Because DXA is a projection technique, anterior-posterior (AP) measurements of the spine include the posterior elements and the vertebral body. This may be a disadvantage because the posterior elements likely contribute little to vertebral fracture resistance. This study used QCT to quantify the impact of the posterior elements in DXA AP spine measures. We examined 574 subjects (294 females and 280 males), age 6-25 yr, with DXA and QCT. QCT measures were calculated for the cancellous bone region and for the vertebral body including and excluding the posterior elements. DXA data were analyzed for the entire L(3) vertebra and for a 10-mm slice corresponding to the QCT scan region. BMC and BMD were determined and compared using Pearson's correlation.
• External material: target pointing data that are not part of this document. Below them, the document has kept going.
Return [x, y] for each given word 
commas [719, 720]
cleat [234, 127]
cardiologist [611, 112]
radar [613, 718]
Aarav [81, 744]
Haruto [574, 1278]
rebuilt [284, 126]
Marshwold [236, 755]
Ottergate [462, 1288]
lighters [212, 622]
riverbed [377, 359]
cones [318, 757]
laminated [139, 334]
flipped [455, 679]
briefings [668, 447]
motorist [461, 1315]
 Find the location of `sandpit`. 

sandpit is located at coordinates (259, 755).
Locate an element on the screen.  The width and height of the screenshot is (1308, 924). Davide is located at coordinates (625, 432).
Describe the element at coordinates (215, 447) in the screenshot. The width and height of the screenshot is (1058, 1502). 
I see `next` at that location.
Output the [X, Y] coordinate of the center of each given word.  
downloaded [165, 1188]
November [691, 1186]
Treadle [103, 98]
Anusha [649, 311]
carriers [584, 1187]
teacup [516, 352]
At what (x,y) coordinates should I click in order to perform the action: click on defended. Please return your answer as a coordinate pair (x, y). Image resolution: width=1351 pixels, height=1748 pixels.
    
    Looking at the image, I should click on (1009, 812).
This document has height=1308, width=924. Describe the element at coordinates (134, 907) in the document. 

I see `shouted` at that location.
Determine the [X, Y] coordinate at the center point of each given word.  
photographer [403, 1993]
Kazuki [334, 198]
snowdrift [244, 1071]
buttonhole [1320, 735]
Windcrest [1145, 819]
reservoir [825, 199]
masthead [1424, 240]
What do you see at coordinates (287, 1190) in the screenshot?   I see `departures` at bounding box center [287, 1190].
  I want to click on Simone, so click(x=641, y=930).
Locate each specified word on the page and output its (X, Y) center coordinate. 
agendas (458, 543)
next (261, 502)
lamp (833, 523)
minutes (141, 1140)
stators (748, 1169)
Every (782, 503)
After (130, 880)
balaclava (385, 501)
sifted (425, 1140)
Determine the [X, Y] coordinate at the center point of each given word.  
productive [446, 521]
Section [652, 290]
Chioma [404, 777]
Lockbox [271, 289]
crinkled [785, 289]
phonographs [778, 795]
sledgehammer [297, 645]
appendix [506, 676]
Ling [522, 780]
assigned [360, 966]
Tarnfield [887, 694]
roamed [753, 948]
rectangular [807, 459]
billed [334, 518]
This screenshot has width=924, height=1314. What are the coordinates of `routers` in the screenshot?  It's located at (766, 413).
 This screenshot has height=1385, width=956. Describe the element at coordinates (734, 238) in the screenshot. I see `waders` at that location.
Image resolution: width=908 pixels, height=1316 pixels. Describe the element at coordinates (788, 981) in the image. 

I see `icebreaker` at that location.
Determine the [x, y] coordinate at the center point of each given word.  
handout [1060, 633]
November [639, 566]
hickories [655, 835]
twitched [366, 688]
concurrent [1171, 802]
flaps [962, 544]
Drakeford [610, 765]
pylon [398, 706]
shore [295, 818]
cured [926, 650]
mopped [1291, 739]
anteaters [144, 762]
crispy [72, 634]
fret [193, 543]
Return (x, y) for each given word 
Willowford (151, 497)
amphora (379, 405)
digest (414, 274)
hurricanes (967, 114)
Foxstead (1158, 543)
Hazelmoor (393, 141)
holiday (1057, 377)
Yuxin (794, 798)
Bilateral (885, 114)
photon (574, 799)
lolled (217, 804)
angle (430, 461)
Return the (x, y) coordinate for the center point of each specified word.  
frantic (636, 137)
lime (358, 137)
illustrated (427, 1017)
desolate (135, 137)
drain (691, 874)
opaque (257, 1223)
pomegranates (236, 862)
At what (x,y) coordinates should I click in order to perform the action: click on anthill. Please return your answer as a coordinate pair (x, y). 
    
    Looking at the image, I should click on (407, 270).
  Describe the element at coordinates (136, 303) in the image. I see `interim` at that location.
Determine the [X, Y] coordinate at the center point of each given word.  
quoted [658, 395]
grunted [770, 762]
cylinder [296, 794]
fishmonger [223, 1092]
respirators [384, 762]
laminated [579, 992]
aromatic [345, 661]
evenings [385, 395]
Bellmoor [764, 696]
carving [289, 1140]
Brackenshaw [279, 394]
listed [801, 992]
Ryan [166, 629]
The posterior elements accounted for 51.4 +/- 4.2% of the total BMC, with a significant difference between males (49.9 +/- 4.0%) and females (52.8 +/- 3.9%, p < 0.001). This percentage increased with age in younger subjects of both sexes (p < 0.001) but was relatively consistent after age 17 for males and 16 for females (p > 0.10). DXA areal BMD and QCT volumetric BMD correlated strongly for the whole vertebra including the posterior elements (R = 0.83), with BMC measures showing a stronger relationship (R = 0.93). Relationships were weaker when excluding the posterior elements. We conclude that DXA BMC provides a measure of bone that is most consistent with QCT and that the contribution of the posterior elements is consistent in young subjects after sexual maturity.